La mia personale esperienza di madre felice di esserlo vede anche qualche zona d’ombra, nella quale le parole di Lina Meruane scavano con un coltello molto acuminato. Sentirsi dire da una figlia undicenne “rispondi al telefono” o ricevere trenta telefonate in mezz’ora con soavi intimazioni a tornare a casa, mentre la stessa ragazzina si volatilizza fisicamente e mentalmente quando è ospite in casa di amichetti… ecco, la scrittrice cilena “a me” ha parlato di questo. E ad altre madri avrà parlato di sensi di colpa, paure o inadeguatezze, che molti figli fanno emergere inscenando comportamenti da terrorismo psicologico – in modo inconscio o per illogica volontà di ribellione a un ruolo subalterno che appare inaccettabile molto più precocemente dell’ingresso nella zona minata adolescenziale. Anche perché, ricorda la scrittrice, i ragazzi sono ben sostenuti nei loro diritti da una piramide istituzionale di difensori, che vanno dal pediatra, alla maestra all'assistente sociale fino ai nonni. Pronti a puntare il dito contro le mamme ree di imperfezione o semplicemente scissione individuale dalla simbiosi con i pargoli.

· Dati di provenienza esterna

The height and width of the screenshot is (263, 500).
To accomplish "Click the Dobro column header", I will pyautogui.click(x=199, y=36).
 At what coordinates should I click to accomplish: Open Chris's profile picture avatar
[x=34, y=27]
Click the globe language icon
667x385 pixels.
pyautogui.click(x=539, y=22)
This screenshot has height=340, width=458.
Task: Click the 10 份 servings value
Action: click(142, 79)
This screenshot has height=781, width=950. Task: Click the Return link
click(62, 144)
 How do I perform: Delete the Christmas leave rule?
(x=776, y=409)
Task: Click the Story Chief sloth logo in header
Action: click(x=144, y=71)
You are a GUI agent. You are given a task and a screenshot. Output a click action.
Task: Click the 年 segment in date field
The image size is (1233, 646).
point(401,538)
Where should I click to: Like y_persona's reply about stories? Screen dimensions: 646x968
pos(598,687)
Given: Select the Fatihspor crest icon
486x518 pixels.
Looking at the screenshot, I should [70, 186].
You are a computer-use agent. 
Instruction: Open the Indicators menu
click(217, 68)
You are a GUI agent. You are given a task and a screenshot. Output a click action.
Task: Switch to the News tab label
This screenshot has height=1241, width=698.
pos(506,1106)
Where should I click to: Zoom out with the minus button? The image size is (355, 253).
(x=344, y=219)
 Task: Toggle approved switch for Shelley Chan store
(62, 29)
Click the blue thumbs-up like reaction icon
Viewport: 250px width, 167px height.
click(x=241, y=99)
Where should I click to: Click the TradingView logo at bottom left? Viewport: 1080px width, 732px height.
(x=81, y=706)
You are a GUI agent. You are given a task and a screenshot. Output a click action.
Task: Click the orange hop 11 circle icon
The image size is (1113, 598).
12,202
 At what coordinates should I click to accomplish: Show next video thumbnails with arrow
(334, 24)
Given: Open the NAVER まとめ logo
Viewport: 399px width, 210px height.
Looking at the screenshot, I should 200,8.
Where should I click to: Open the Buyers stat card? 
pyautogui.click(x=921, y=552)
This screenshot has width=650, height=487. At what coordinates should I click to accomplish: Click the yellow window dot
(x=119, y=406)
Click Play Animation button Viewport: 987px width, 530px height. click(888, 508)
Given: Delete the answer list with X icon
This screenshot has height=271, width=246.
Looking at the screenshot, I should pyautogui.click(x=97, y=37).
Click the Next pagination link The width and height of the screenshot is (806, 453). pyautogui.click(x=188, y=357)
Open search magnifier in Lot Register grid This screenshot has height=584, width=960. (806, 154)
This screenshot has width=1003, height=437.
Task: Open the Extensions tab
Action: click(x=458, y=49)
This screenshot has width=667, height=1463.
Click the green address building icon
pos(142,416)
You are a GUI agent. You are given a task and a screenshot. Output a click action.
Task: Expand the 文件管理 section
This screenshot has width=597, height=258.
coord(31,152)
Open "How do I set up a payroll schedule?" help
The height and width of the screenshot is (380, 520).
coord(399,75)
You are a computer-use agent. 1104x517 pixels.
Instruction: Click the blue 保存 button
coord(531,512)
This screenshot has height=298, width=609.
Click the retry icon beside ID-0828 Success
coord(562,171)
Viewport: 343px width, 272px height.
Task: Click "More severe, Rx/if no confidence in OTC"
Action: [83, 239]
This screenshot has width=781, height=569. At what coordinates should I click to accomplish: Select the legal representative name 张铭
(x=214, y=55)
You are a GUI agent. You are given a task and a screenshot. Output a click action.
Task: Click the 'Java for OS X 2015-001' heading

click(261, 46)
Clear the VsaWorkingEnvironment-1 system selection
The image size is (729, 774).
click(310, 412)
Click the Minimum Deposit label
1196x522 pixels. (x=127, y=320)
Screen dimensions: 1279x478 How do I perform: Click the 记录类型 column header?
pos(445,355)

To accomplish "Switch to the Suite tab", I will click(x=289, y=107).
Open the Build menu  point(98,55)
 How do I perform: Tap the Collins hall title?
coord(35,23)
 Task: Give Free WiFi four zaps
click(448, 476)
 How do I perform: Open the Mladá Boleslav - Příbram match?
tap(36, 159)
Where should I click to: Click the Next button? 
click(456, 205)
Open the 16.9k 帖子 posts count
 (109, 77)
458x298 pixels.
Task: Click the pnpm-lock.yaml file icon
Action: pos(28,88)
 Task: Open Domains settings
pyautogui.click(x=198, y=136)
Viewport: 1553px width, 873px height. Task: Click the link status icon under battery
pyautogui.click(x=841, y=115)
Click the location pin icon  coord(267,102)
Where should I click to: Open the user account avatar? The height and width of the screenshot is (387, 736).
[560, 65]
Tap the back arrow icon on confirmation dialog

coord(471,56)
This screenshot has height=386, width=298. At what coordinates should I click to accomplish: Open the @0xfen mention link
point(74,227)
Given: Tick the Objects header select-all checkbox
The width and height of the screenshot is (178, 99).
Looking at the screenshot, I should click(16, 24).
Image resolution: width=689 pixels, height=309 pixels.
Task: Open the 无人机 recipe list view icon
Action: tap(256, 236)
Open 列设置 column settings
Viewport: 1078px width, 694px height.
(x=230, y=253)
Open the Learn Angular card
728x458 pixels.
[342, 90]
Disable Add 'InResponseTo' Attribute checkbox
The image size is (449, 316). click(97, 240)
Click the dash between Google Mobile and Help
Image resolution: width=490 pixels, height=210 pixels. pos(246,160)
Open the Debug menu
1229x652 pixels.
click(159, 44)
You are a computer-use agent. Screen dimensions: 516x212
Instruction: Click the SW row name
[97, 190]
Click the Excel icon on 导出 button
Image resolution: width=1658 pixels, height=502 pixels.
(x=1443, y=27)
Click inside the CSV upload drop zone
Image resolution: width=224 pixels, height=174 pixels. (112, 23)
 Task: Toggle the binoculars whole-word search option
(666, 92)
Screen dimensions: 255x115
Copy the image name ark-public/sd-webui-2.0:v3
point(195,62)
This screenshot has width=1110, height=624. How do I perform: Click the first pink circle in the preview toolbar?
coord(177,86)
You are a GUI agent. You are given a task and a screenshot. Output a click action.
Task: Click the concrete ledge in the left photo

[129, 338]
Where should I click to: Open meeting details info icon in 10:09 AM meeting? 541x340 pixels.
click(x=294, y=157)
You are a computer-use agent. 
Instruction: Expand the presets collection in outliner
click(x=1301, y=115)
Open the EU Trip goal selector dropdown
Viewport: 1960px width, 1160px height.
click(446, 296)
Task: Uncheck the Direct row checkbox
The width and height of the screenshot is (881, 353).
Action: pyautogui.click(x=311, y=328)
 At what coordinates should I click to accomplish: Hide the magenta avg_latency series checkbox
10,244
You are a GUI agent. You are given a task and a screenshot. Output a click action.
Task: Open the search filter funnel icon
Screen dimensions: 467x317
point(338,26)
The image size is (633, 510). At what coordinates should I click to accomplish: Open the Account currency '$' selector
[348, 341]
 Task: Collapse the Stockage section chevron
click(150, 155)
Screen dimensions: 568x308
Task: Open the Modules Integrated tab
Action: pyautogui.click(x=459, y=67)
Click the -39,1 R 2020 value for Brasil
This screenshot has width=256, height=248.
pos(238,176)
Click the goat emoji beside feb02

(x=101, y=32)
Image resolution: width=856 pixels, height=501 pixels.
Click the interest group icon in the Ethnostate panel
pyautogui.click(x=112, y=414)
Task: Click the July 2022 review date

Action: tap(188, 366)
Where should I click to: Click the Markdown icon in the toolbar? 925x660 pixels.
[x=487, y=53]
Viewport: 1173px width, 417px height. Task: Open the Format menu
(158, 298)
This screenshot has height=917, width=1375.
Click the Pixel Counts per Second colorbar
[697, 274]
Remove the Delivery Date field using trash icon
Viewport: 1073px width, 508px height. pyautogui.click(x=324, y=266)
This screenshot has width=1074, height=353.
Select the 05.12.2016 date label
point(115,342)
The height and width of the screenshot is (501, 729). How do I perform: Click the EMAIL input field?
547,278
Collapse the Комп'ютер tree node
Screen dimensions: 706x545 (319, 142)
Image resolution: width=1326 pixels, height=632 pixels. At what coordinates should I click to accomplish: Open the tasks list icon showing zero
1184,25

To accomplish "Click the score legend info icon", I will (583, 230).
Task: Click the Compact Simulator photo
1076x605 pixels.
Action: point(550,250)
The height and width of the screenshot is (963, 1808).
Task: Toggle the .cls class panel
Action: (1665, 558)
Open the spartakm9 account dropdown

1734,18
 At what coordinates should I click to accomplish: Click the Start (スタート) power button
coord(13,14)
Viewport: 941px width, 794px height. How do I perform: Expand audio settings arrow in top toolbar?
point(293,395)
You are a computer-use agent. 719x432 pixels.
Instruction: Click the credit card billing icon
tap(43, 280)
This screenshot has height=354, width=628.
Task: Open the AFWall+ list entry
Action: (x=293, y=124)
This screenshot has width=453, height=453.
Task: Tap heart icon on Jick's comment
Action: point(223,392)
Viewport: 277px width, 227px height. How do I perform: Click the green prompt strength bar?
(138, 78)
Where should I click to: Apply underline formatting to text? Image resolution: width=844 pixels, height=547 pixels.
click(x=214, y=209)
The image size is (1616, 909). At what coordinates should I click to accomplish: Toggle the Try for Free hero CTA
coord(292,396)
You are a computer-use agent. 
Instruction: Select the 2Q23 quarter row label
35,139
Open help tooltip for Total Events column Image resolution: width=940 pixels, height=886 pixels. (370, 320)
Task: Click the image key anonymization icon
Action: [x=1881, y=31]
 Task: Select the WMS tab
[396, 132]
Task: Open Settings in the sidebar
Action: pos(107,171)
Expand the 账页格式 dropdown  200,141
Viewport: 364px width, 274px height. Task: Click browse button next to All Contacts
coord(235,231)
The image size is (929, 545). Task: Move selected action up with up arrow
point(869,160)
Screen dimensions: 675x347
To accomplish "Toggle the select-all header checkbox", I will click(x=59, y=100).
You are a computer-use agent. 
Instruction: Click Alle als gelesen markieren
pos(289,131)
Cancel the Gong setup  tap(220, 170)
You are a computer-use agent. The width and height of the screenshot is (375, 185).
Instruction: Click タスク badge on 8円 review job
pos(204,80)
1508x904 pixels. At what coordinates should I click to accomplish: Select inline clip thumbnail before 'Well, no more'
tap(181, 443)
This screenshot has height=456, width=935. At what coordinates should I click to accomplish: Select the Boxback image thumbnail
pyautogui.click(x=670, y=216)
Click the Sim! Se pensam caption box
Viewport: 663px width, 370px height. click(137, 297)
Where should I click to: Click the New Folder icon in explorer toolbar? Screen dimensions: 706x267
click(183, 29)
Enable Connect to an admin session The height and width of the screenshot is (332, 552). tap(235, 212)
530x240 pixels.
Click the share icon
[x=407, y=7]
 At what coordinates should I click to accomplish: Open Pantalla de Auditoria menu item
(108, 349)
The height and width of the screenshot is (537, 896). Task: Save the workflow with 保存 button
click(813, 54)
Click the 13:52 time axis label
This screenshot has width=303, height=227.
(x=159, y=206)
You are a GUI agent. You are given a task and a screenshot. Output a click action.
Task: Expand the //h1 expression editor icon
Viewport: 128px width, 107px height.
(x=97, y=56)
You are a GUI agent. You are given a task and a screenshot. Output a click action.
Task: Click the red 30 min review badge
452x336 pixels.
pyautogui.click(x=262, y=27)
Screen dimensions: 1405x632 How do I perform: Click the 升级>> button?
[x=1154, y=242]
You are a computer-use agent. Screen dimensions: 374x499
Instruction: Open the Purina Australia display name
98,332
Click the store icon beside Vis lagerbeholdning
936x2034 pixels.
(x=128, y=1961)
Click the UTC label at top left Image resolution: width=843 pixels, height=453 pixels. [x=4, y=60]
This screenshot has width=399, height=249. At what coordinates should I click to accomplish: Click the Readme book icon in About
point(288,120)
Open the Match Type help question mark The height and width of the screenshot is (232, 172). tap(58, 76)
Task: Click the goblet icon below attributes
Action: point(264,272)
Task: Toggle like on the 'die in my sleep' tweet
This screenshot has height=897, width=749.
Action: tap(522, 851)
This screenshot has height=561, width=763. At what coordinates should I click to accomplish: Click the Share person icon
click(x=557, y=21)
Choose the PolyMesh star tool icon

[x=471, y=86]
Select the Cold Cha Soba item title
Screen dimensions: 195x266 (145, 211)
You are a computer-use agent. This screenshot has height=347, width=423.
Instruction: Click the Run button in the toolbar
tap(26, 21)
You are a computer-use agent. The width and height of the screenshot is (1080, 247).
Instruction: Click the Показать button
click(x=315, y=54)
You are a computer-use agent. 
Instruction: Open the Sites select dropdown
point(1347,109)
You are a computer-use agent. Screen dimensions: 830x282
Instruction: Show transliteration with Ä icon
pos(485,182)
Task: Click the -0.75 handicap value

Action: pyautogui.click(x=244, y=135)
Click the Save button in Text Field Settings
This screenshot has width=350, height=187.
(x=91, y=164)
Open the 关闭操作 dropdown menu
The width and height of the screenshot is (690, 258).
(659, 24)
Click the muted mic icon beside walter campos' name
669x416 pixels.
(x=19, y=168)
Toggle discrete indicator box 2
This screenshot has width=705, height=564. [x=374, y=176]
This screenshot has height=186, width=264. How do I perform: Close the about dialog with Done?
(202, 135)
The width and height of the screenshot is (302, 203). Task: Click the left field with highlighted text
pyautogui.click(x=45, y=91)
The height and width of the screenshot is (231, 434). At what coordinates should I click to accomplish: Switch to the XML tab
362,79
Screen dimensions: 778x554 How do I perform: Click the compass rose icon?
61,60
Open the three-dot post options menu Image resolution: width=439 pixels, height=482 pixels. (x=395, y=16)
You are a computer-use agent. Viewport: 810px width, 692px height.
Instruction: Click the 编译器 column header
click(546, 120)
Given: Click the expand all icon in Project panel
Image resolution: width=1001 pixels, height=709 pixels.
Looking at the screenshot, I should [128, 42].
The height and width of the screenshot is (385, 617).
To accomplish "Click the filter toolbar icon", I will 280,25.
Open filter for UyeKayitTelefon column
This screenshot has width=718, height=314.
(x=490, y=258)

Impavida di passare per una hater della maternità, Lina Meruane solleva il velo su tabù innominabili. Nel libro si spiega molto bene perché questa tirannide emotiva i figli la esercitino come cannibali solo sulle madri, pur avendo anche padri a disposizione da bombardare. Certe considerazioni dell’autrice, che non è tipo da sussurrare all’orecchio, colpiscono in modo indubbiamente sgradevole ogni donna che ha voluto la propria maternità. E nessuna uscirà da questa lettura pentita di aver messo al mondo dei figli. Non è quello, del resto, l’obiettivo di Meruane. 
Il tabù è sottile… restando in superficie, si potrebbe pensare che la nostra dittatoriale generazione di figli sia un male della nostra epoca e rimpallare la responsabilità agli smartphone e internet. Ma se andiamo un po’ più a fondo, nelle pieghe della famiglia “tradizionale”, troveremo ben altro. E capiremo cosa significa quell’iroso “contro” gridato da Lina Meruane. Entreremo a dare un’occhiata spaventata lì, nel cerchio magico dove ardono anche i fuochi fatui dell’omossessualità satanica, la violenza domestica “isterica”, l'autorità patriarcale e il mito dell’alienazione parentale. Teorie che, tutte, vedono le donne alla sbarra, e quasi sempre dentro la loro dolce prigione di angeli del focolare. 
Da parte mia, e con la neutralità che mi assegna d’ufficio l’essere atea, riassumo con una parabola evangelica quello che, se detto da una partigiana cattiva e dal grembo vuoto, risulta molesto. Madre, ama i figli tuoi come te stessa. Non di più, ché per Gesù il “come” era abbastanza.